Realtracs appears to be the latest MLS with plans to potentially pull Zillow’s listing feed if the listing portal giant fails to comply with the Tennessee-based MLS’s updated IDX display rules.
On Wednesday morning, Realtracs sent an email, obtained by HousingWire and confirmed by the MLS, to brokers informing them that it updated its IDX display rules on April 29, adding a requirement that “if a seller wants their listing publicly marketed, it must appear in search results that match a buyer’s criteria.”
This means all listings entered into Realtracs that match a consumer’s search criteria must be returned in a vendor’s or portal’s consumer search results unless the seller has specifically elected to not include their property listing or address in public displays.
According to the email, all platforms that receive Realtracs’ data feed were notified of the rule change, which went into effect on May 13, with compliance with the rule required by May 31. The email then goes on to state that as of Wednesday, Zillow was the only platform to not be in compliance with the agreement terms.
“We do not expect that to change, given Zillow’s own rule [listing access standards] that prevents sellers from choosing how their properties are marketed and has resulted in dozens of banned Realtracs listings,” the email states.
According to the MLS, if Zillow does not comply with the terms of the agreement, Realtracs will suspend Zillow’s access to the MLS’s data feed on June 1.

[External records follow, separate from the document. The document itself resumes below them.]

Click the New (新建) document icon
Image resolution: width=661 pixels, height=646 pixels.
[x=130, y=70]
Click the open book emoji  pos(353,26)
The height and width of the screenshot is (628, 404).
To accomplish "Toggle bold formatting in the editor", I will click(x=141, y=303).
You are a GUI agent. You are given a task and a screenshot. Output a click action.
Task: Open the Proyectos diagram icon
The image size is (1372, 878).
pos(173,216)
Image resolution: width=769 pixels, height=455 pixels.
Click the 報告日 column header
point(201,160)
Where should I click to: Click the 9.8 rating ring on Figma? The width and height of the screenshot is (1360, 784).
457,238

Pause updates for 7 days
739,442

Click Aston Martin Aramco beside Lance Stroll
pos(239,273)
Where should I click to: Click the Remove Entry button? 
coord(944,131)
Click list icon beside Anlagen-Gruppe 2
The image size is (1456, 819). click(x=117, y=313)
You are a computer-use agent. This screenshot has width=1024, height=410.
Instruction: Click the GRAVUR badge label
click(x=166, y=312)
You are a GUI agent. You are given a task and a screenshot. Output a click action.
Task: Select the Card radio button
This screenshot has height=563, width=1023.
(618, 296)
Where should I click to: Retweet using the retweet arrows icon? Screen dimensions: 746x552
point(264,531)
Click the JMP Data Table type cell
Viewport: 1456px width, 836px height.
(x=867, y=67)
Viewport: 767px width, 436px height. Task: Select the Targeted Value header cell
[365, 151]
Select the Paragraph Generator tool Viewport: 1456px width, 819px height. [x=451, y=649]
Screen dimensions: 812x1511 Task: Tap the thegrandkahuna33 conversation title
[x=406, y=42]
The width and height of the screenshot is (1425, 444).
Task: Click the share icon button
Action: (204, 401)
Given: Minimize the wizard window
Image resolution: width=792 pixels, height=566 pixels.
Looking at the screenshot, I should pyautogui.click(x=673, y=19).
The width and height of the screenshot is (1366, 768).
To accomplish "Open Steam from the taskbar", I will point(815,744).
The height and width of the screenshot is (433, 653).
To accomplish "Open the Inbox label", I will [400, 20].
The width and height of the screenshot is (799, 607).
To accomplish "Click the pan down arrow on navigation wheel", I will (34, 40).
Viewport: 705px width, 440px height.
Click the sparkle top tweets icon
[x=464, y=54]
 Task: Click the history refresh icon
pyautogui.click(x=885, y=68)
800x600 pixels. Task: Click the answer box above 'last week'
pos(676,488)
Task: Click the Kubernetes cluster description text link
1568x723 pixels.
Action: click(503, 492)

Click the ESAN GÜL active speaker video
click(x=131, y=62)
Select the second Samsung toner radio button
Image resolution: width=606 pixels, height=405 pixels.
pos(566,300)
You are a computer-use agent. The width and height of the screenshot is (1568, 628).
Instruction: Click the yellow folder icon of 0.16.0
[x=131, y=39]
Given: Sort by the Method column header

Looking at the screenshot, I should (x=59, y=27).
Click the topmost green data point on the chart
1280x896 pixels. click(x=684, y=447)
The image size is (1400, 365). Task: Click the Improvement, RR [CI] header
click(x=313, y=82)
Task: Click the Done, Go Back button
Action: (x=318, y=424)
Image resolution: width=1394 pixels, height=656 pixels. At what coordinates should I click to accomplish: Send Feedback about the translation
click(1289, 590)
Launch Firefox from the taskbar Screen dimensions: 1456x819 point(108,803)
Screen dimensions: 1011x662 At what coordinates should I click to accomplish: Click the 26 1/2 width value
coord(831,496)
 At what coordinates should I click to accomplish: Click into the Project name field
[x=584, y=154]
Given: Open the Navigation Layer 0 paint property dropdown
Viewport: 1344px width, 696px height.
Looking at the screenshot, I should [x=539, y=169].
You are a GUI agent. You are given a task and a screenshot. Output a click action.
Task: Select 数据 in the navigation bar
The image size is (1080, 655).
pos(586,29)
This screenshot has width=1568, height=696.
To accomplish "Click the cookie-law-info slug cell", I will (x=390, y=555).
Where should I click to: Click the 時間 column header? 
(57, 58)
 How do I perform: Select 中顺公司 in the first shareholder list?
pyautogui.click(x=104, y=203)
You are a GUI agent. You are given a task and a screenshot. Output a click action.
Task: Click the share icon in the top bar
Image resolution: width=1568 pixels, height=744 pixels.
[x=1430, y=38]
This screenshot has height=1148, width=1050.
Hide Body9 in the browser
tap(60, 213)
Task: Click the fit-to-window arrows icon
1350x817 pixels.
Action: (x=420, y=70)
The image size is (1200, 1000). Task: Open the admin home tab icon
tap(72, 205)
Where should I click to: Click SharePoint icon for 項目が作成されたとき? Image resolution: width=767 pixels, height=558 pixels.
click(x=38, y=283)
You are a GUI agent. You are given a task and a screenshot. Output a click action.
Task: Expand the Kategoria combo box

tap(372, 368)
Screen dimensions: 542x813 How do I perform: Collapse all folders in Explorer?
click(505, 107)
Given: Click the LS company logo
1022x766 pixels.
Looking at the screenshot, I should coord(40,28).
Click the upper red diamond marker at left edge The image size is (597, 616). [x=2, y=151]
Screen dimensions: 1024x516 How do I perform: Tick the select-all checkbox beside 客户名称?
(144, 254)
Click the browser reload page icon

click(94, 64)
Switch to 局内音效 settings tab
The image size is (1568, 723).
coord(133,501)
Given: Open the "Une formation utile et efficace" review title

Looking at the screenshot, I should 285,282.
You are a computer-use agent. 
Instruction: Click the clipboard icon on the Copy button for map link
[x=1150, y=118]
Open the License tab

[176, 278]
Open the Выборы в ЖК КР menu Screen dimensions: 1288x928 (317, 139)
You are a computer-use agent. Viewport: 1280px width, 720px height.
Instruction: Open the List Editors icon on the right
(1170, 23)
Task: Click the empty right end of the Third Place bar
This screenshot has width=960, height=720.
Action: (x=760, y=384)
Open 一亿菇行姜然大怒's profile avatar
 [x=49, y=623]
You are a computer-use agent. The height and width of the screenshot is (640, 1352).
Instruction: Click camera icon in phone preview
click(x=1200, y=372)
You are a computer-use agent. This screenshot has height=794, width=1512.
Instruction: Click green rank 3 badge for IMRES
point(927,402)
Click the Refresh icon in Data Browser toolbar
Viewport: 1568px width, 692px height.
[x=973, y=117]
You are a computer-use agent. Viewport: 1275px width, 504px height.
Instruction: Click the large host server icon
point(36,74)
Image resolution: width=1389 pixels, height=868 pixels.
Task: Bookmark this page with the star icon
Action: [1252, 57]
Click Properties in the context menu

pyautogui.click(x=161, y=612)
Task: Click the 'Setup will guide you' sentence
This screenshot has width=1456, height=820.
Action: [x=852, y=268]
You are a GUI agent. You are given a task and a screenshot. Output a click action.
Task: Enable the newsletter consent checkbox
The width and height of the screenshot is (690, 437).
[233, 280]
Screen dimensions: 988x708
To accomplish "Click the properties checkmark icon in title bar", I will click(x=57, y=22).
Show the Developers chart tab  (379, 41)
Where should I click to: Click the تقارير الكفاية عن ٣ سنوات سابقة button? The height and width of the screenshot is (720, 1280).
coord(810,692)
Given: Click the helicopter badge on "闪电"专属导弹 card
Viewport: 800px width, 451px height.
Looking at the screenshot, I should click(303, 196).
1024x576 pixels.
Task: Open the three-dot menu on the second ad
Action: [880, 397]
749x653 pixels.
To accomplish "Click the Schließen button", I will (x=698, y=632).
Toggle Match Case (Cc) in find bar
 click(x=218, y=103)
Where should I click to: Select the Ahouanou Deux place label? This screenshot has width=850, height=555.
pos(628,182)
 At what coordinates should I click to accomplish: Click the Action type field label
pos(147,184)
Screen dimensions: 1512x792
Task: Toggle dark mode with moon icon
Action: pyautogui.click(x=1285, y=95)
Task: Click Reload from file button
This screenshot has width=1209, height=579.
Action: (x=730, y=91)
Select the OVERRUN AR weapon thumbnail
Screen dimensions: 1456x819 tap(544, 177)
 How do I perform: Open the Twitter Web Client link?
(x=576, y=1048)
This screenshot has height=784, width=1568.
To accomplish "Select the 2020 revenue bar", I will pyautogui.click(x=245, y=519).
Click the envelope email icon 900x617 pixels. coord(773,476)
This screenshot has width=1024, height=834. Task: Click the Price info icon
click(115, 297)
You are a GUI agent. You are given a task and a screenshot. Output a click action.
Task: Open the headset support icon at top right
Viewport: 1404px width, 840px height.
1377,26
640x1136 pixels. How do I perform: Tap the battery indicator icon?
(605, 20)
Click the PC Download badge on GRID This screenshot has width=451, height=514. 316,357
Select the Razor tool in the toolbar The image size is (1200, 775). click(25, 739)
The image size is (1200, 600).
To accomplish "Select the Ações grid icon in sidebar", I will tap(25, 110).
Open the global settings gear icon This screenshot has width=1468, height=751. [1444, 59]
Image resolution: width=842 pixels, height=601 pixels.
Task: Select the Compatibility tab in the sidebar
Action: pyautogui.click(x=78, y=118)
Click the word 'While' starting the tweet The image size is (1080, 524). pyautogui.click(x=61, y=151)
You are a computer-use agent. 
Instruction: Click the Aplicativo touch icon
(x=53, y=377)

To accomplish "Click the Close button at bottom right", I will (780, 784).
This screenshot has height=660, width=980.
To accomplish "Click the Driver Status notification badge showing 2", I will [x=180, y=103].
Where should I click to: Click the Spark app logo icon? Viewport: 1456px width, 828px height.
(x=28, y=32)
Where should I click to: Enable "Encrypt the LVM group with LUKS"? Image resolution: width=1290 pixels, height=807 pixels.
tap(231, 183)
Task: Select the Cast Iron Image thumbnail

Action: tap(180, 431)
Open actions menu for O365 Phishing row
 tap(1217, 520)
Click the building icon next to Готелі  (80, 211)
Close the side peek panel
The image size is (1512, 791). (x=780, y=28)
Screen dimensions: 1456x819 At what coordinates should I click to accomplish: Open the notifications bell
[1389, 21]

“We understand this may create disruption for some brokers, agents, and sellers,” the email states. “If a seller specifically wants their property displayed on Zillow, brokers can still make that happen. The Broker Only Export, via [MLS] GRID, allows brokers to send listings directly to Zillow outside of the Realtracs data feed.”
Additionally, Realtracs notes that listing distribution via Homes.com, Redfin, Realtor.com and Realtracs, as well as other “compliant sites” will remain unchanged.
Taking a stand
The MLS said it is taking this position because it believes that “no entity” outside of the relationship between a seller and their listing broker should be able to “determine the seller’s go-to market strategy.”
“Realtracs remains committed to protecting broker and seller choice and supporting market transparency consistent with the IDX display rules,” the email concludes. “We will share additional information about the status of Zillow’s non-compliance on June 1. In the meantime, we encourage you to contact Zillow and demand it remove the display ban.”
In an emailed statement, a Realtracs spokesperson told HousingWire that the MLS “hopes that Zillow will comply with our display rules by the May 31st deadline.”
Zillow responds
In response to this news, a Zillow spokesperson told HousingWire that Realtracs’ decision to cut off Zillow’s listing feed is “the same playbook already documented in federal court: a coordinated campaign, initiated by Compass CEO Robert Reffkin, to pressure MLSs across the country into pulling sellers’ listings off Zillow.”
“Nashville’s MLS has threatened to cut Nashville-area sellers off from Zillow, the most-visited real estate platform in the country, unless Zillow abandons the standards it has put in place to ensure buyers can trust what they see on our platform,” the spokesperson wrote. “A judge on Friday just ordered the MLS in Chicago to restore our listing feed. Nashville sellers and buyers deserve access to a full, transparent market. Zillow’s listing access standards exist to protect that. We will not abandon them.”
If Realtracs ultimately suspends Zillow’s listing feed next Monday it would be the second MLS to do so in recent weeks. Last week Midwest Real Estate Data (MRED) suspended Zillow’s listing feed over a “material breach of its license agreements.” On Friday, however, a Chicago federal court partially granted Zillow’s temporary restraining order, forcing MRED to restore the listing feed by the end of the day. This dispute was part of a larger legal battle between Zillow, MRED and Compass International Holdings, in which Zillow has accused MRED and Compass of colluding.
Earlier this spring, both MRED and Realtracs announced plans to expand nationwide, with both securing national listing feed agreements with Compass, as well as with United Real Estate for Realtracs.